## Work required
Would you please set down, word for word, the lines from the one with "The width and" through the final line of the data below, omitting any pictures?

##############################

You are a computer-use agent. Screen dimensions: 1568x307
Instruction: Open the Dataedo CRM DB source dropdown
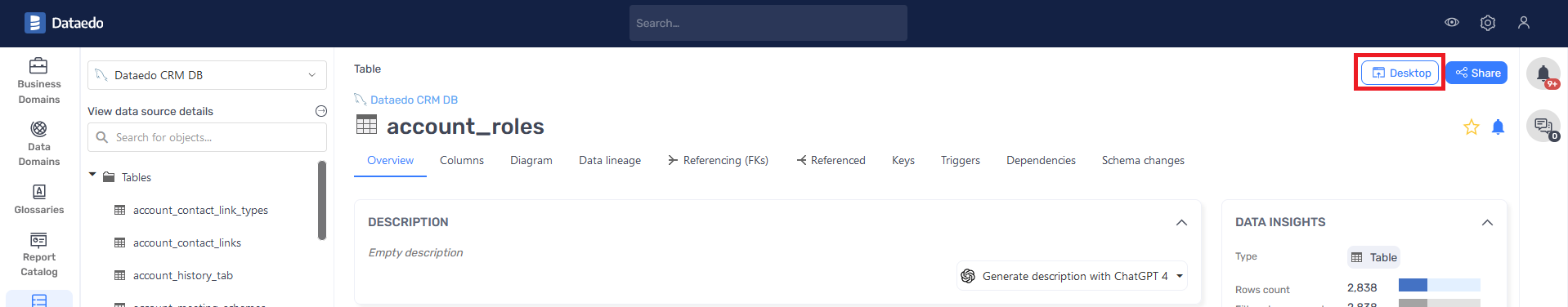click(x=207, y=75)
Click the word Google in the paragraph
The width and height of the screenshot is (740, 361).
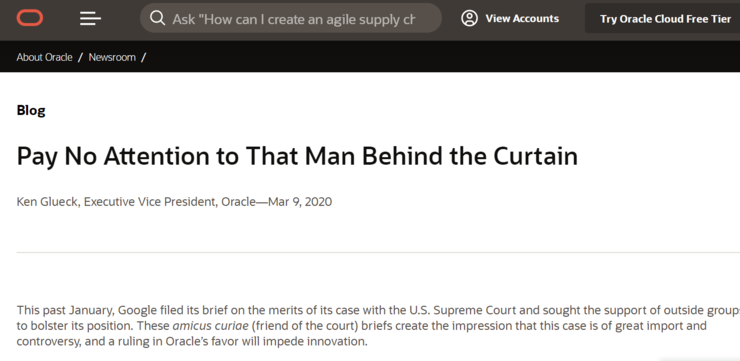tap(137, 311)
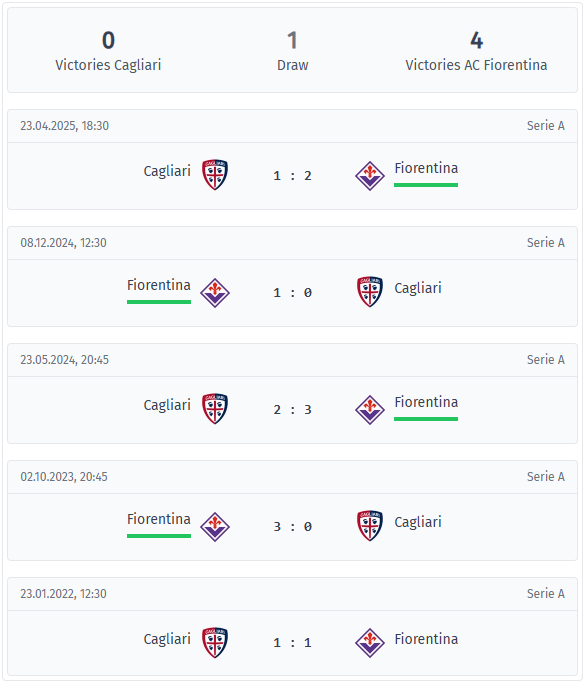Click Fiorentina logo in 23.05.2024 match
584x682 pixels.
[370, 410]
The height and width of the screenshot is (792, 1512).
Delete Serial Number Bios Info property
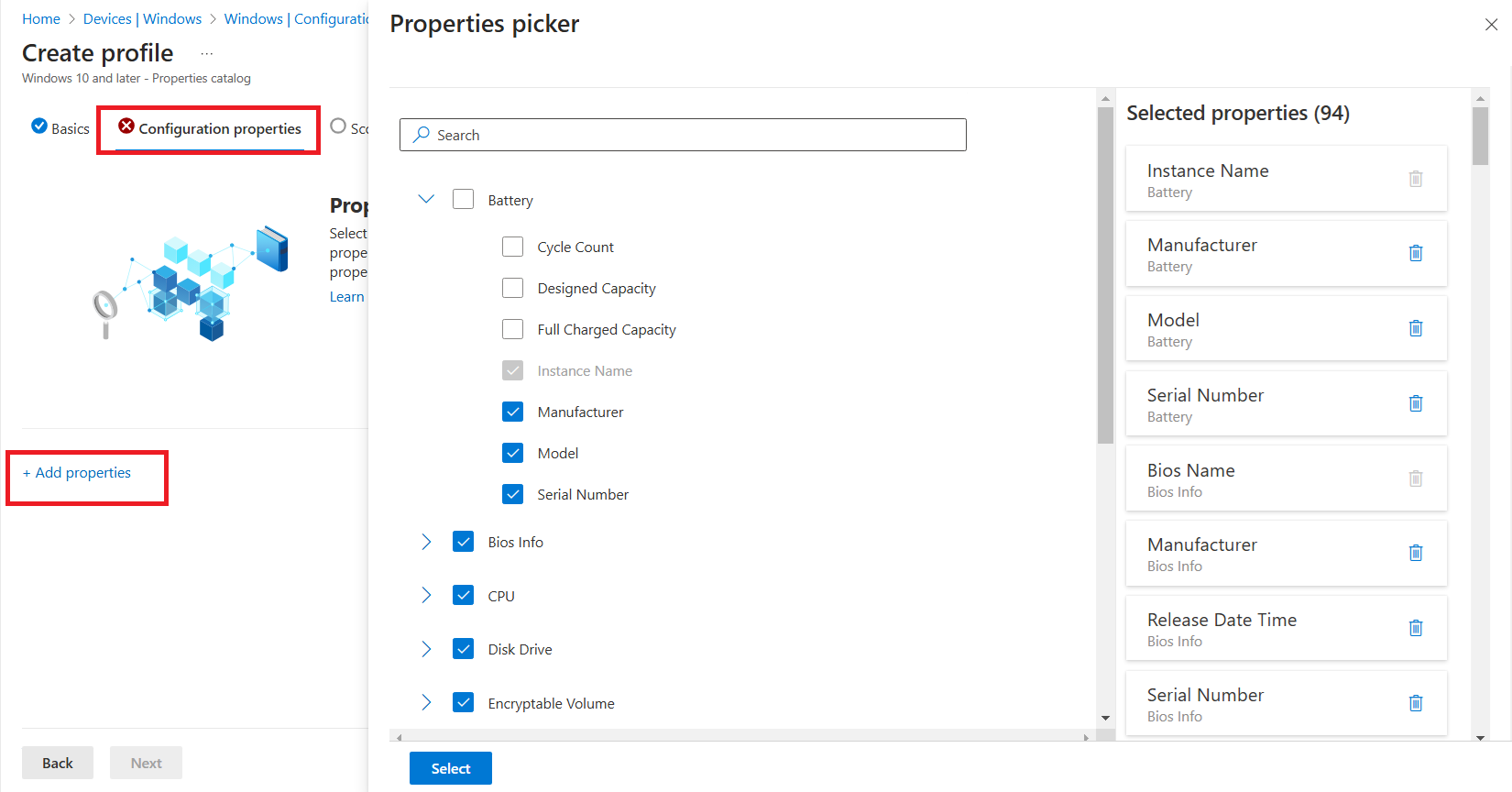[1415, 703]
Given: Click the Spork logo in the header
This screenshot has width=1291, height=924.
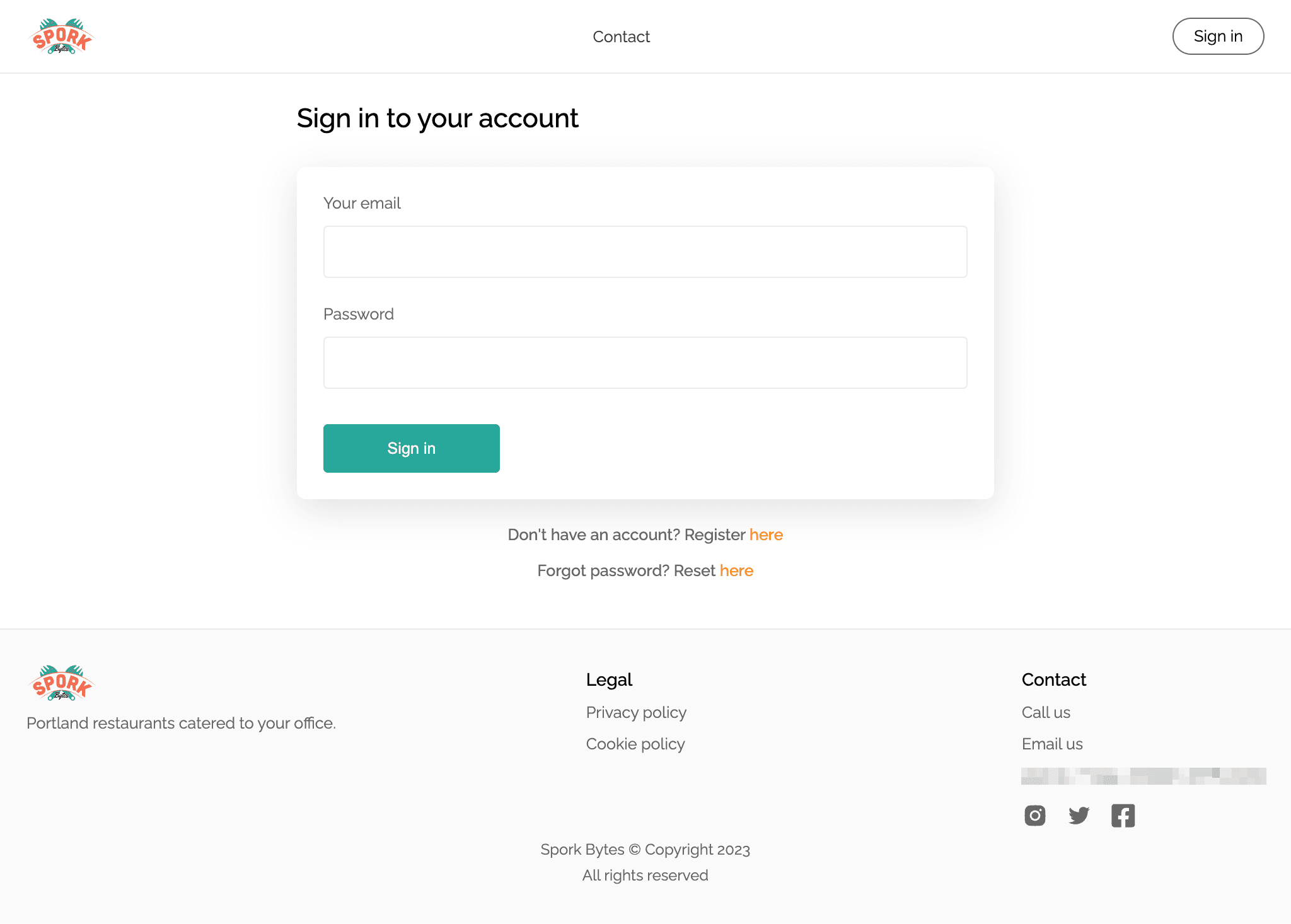Looking at the screenshot, I should coord(62,36).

##############################

## Solution to the problem
The width and height of the screenshot is (740, 361).
tap(137, 311)
Click Fiorentina logo in 23.05.2024 match
584x682 pixels.
[370, 410]
The height and width of the screenshot is (792, 1512).
Delete Serial Number Bios Info property
[1415, 703]
Given: Click the Spork logo in the header
This screenshot has width=1291, height=924.
Looking at the screenshot, I should coord(62,36).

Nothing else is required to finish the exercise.